Crowdsourcing is definitely one of the flavors of the month this year. Enthusiasm is high, and people are ready to try crowdsourcing darn near everything. Let a thousand crowds bloom!
But we really are still learning what tasks (and parts of tasks) should be crowdsourced, nor do we have good ways to integrate crowdsourced knowledge into workflows. This is particularly needed in cases where we want to add crowdsourced advice or help rather than simply substitute a crowd for a worker.
Several years ago, Michael Bernstein and colleagues experimented with how to augment the task of writing, adding crowdsourced assistance into Microsoft Word. They call this Soylent (because “it’s people”). “Using Soylent is like having an entire editorial staff available as you write.”
This month they look back on what has been learned .
Aside: It is interesting (and frightening) to see how dated this work seems, even though it was done only five years ago (original paper ) The researchers use Mechanical Turk, which was then the only game in town. Now there are many other crowdsourcing platforms. For that matter, “Microsoft Word” isn’t that same animal any more.
Anyway, this work is still interesting for a few reasons. First, they had to tackle the question of decomposing the overall writing process, to (relatively) seamlessly add crowd support. They identified three tasks the crowd should be able to do: shortening text (preserving as much meaning as possible), proof editing, and repetitive tasks (which they term “the Human Macro”). Anyone familiar with producing text will readily agree that these are somewhat difficult tasks, but do not necessarily require strategic understanding of the overall writing task. In other words, they are well chosen for crowdsourcing.
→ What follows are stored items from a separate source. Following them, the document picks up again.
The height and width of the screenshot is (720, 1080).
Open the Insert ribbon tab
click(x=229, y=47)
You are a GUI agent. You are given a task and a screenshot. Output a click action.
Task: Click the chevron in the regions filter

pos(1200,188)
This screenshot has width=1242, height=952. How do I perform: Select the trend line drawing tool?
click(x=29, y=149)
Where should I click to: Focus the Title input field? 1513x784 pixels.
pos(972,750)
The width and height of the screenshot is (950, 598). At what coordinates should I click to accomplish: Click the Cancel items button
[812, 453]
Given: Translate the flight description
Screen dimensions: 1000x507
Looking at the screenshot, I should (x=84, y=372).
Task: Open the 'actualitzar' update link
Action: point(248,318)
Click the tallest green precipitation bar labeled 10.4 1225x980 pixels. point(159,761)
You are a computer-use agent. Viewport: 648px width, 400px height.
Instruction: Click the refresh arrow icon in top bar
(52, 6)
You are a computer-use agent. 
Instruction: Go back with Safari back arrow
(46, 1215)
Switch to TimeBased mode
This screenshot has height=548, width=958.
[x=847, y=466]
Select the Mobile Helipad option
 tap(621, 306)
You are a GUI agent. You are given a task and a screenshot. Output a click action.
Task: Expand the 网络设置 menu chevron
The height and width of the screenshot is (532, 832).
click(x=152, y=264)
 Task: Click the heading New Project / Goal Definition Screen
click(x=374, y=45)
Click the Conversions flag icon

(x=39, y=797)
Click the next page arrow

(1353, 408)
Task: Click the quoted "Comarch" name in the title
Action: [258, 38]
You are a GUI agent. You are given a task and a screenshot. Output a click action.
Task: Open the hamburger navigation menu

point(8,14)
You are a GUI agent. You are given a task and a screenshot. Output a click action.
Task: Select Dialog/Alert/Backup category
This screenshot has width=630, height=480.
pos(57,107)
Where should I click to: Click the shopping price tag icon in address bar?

A second question is how to organize the crowdwork. Mechanical Turk workers are paid (tiny amounts), so the writer must be allowed to dispatch work as desired. But how should the work be done? The Soylent group define a generic workflow pattern they call “Find-Fix-Verify”, which has since become rather widely used. Basically, some workers are charged with identifying text that may deserve change, a second set changes selected text, and a third group checks that they agree. Each of these stages collects “votes” from several (3-5) workers, which is designed to smooth out flaky quality.
Other problems include getting the timing to be acceptable (waiting overnight for suggestions would be stupid), and the nasty mechanics of presenting the suggested changes in the WYSWIG text.
They raise a number of issues in the original paper. For one thing, their financial model was questionable. Not only is paid copyediting a luxury for most writers, the design of Soylent required payment even for changes that were rejected. As they comment, “it remains an open question whether the gains in productivity for the author are justified by the expense.” Given that this concept has not seen general use, I think we know the answer is “no”.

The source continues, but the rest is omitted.